Data excerpts
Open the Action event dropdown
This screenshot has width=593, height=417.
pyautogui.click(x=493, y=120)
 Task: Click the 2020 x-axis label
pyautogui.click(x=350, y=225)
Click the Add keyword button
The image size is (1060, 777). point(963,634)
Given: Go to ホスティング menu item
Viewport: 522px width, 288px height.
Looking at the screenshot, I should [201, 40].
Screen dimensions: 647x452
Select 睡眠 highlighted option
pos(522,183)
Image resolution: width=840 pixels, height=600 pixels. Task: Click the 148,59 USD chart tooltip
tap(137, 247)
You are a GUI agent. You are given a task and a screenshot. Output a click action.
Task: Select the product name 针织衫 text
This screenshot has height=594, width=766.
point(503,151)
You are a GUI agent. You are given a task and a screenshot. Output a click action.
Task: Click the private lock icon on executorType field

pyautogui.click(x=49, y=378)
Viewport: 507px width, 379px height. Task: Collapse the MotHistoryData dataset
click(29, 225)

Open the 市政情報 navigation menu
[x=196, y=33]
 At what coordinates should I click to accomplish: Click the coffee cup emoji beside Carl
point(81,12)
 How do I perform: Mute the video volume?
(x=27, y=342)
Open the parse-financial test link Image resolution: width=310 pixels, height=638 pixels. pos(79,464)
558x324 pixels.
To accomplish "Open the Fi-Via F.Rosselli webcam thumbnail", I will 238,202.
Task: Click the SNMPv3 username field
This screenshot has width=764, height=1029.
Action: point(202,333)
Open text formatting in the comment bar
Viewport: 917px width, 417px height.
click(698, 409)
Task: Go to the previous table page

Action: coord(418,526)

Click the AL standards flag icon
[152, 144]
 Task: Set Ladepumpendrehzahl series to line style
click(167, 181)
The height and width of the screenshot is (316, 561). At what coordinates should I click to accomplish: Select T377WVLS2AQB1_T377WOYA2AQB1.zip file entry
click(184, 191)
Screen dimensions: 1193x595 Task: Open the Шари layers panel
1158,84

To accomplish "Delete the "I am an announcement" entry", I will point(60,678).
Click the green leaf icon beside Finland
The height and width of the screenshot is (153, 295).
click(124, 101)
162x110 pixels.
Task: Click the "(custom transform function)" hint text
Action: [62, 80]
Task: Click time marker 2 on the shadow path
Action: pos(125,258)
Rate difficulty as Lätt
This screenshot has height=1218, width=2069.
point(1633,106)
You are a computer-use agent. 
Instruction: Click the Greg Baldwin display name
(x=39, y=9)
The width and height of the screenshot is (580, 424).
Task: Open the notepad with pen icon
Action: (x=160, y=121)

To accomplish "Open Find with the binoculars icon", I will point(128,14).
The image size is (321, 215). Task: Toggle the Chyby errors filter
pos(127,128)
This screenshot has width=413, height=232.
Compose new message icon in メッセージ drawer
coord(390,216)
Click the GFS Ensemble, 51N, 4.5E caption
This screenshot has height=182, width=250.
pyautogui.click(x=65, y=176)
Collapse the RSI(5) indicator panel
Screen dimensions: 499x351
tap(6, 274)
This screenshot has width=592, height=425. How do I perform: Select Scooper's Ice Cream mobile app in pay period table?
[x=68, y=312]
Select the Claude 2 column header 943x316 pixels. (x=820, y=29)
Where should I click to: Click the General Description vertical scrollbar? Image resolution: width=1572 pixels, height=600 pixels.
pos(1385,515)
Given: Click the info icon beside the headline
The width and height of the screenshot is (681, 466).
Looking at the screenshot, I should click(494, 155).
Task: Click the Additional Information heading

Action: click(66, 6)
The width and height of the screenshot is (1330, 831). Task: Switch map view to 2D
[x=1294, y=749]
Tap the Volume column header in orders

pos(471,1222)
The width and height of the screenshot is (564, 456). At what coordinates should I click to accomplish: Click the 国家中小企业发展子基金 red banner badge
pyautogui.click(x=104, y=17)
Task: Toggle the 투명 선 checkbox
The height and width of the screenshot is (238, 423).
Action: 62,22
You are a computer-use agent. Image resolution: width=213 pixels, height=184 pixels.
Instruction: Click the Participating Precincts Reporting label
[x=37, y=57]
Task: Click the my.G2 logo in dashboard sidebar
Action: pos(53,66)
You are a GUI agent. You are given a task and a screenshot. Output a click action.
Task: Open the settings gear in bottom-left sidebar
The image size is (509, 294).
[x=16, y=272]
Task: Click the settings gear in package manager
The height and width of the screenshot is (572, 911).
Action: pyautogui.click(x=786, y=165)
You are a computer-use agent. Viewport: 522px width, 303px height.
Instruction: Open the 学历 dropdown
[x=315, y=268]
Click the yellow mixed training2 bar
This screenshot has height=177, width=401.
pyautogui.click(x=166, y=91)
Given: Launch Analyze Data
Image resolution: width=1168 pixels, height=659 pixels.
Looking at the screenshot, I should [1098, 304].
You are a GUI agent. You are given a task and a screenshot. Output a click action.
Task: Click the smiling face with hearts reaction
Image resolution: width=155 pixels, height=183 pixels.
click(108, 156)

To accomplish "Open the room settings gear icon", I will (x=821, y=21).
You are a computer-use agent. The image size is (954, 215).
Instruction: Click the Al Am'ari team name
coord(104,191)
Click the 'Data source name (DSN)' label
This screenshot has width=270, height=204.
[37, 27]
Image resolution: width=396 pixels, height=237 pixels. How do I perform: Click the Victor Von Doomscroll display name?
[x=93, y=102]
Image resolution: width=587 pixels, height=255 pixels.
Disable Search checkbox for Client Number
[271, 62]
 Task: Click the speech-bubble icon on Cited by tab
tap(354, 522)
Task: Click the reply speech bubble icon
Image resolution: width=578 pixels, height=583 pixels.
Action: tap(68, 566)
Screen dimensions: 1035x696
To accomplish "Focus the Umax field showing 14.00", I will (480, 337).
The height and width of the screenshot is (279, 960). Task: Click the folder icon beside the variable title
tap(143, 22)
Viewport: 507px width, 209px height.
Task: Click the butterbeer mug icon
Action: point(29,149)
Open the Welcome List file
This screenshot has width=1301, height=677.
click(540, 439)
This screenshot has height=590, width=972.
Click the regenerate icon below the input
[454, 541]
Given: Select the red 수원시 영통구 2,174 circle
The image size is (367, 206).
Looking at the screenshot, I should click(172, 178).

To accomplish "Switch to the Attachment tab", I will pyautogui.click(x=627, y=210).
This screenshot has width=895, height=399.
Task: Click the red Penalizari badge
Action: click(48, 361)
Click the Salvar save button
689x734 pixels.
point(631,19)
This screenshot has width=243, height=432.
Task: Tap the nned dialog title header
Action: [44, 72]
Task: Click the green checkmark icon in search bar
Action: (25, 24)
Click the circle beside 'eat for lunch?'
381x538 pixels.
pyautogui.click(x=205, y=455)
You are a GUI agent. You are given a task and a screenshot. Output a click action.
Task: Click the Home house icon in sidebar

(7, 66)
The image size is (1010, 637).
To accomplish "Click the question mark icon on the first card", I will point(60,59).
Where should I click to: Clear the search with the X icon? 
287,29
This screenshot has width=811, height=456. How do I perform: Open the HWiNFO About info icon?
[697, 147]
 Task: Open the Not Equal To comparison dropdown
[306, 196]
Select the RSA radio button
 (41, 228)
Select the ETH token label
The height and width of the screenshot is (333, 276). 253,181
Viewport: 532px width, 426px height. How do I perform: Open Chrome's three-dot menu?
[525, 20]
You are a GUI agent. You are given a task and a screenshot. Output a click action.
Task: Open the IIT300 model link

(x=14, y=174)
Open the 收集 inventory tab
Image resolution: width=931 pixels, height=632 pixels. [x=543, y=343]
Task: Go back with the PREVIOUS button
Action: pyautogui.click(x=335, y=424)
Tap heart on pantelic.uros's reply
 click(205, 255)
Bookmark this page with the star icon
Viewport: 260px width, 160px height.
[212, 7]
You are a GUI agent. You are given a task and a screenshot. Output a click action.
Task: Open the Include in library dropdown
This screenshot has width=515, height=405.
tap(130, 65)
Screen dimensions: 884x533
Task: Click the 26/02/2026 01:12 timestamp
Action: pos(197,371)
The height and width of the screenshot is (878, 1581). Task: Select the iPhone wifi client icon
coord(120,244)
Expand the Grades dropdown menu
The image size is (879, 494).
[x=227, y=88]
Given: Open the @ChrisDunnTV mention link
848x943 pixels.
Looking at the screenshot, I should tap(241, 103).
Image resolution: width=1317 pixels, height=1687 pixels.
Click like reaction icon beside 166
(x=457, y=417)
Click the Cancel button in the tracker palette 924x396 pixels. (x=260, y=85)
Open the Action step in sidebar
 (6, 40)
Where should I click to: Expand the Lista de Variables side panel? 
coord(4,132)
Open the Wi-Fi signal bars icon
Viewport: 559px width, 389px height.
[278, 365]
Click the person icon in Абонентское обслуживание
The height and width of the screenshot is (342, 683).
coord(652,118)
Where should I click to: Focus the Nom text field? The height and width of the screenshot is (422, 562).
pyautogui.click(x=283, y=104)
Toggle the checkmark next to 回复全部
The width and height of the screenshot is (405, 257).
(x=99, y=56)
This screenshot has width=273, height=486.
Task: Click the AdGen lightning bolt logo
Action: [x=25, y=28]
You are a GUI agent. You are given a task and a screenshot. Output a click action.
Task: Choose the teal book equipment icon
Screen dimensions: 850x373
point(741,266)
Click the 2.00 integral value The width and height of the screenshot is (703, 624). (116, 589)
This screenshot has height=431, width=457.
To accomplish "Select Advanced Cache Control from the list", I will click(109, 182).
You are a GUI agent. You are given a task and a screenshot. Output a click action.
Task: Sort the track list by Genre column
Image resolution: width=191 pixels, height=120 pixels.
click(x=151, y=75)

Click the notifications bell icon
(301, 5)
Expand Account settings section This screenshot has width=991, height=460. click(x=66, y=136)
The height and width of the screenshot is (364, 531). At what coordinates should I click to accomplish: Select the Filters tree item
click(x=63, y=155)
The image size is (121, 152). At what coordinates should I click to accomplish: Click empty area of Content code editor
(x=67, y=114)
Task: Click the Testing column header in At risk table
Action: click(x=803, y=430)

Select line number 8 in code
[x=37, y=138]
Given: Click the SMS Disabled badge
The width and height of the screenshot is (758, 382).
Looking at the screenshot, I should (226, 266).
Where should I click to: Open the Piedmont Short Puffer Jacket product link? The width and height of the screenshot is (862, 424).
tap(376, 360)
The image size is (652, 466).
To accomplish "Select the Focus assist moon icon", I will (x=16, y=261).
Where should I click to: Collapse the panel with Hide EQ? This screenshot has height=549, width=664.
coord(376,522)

Task brief
What is needed is a word-for-word copy of the records above, from the first line through the line that contains "Open text formatting in the comment bar".

Output for this task
Open the Action event dropdown
This screenshot has width=593, height=417.
pyautogui.click(x=493, y=120)
 Task: Click the 2020 x-axis label
pyautogui.click(x=350, y=225)
Click the Add keyword button
The image size is (1060, 777). point(963,634)
Given: Go to ホスティング menu item
Viewport: 522px width, 288px height.
Looking at the screenshot, I should [201, 40].
Screen dimensions: 647x452
Select 睡眠 highlighted option
pos(522,183)
Image resolution: width=840 pixels, height=600 pixels. Task: Click the 148,59 USD chart tooltip
tap(137, 247)
You are a GUI agent. You are given a task and a screenshot. Output a click action.
Task: Select the product name 针织衫 text
This screenshot has height=594, width=766.
point(503,151)
You are a GUI agent. You are given a task and a screenshot. Output a click action.
Task: Click the private lock icon on executorType field

pyautogui.click(x=49, y=378)
Viewport: 507px width, 379px height. Task: Collapse the MotHistoryData dataset
click(29, 225)

Open the 市政情報 navigation menu
[x=196, y=33]
 At what coordinates should I click to accomplish: Click the coffee cup emoji beside Carl
point(81,12)
 How do I perform: Mute the video volume?
(x=27, y=342)
Open the parse-financial test link Image resolution: width=310 pixels, height=638 pixels. pos(79,464)
558x324 pixels.
To accomplish "Open the Fi-Via F.Rosselli webcam thumbnail", I will 238,202.
Task: Click the SNMPv3 username field
This screenshot has width=764, height=1029.
Action: point(202,333)
Open text formatting in the comment bar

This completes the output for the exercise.